I have such kind of sealed class in my code, and compiler says me: Serializable class has duplicate serial name of property 'id', either in the class itself or its supertypes.

Is there way to have open val in serializable sealed class, which works correctly when overriding it?

Answer 1

In my case I had some initialized properties in the sealed class constructor so I had to apply a workaround like this:

import kotlinx.serialization.Serializable

@Serializable
sealed class Exercise(
    val id: String = ""
) {

    @Serializable
    data class None() : Exercise()

    @Serializable
    data class Theory(private val _id: String) : Exercise(_id)
}

Not the most beautiful way but it works

Answer 2

Though abstract property is a great way to deal with this, you can also take advantage of sealed interface which helps solving this in a more concise way

import kotlinx.serialization.Serializable

@Serializable
sealed interface Exercise {
   val id: String

   @Serializable
   data class Theory(override val id: String) : Exercise
}

Answer 3

This is Kotlin issue KT-38958. It seems to be a corner case of the Constructor properties requirement.
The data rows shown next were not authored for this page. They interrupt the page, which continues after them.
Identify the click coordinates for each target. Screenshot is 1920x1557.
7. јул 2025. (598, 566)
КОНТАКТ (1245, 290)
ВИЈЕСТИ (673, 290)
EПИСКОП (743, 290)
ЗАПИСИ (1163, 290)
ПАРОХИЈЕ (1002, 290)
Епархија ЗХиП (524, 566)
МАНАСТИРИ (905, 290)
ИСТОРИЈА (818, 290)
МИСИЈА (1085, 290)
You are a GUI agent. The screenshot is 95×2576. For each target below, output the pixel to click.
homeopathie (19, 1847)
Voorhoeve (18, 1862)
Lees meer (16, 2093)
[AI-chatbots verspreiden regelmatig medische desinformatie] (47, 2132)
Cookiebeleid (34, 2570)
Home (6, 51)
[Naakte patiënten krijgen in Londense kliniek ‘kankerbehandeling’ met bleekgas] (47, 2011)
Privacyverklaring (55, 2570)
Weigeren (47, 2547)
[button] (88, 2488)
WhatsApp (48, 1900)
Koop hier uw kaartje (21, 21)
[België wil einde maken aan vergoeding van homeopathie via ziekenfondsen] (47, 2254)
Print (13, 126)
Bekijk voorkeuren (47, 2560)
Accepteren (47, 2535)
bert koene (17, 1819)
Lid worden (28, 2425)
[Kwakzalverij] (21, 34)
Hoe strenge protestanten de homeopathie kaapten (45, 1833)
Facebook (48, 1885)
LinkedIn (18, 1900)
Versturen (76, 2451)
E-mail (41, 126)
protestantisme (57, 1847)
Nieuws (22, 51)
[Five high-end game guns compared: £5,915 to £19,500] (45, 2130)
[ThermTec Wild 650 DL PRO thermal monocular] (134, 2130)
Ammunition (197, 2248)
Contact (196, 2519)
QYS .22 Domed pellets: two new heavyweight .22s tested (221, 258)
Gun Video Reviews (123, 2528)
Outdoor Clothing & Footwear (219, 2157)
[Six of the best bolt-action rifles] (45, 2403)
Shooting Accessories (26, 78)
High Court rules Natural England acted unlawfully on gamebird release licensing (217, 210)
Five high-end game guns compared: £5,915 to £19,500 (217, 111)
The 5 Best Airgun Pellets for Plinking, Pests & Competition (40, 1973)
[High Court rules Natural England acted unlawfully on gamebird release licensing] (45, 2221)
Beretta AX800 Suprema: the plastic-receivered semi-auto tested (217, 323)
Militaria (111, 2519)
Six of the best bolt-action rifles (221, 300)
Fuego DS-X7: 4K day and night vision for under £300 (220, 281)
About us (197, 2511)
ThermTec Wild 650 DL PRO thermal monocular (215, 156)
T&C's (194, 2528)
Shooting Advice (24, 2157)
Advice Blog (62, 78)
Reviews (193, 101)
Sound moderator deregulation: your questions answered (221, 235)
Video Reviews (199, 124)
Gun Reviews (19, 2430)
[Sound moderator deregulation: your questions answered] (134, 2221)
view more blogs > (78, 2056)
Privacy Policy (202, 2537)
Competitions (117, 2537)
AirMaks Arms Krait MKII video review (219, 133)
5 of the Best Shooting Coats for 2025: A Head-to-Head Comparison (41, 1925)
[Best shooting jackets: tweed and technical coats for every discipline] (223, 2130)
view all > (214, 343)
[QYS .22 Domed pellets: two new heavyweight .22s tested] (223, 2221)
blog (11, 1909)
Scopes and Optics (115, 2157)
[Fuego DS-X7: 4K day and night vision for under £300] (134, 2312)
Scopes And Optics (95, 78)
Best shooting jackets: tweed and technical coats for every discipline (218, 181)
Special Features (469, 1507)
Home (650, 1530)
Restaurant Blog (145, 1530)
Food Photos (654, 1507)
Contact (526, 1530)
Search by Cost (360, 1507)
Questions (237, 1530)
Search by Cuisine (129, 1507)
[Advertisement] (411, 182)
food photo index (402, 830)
It can be solved by using the following implementation,

import kotlinx.serialization.*
import kotlinx.serialization.json.Json

@Serializable
sealed class Exercise {
    abstract val id: String

    @Serializable
    data class Theory(override val id: String) : Exercise()
}

fun main() {
    val t1 = Exercise.Theory("t1")
    val t1Json = Json.encodeToString(t1)
    println(t1Json)
    println(Json.decodeFromString<Exercise.Theory>(t1Json).toString())
}

which will output:

{"id":"t1"}
Theory(id=t1)

For details, see "Designing serializable hierarchy" in the Kotlin Serialization Guide.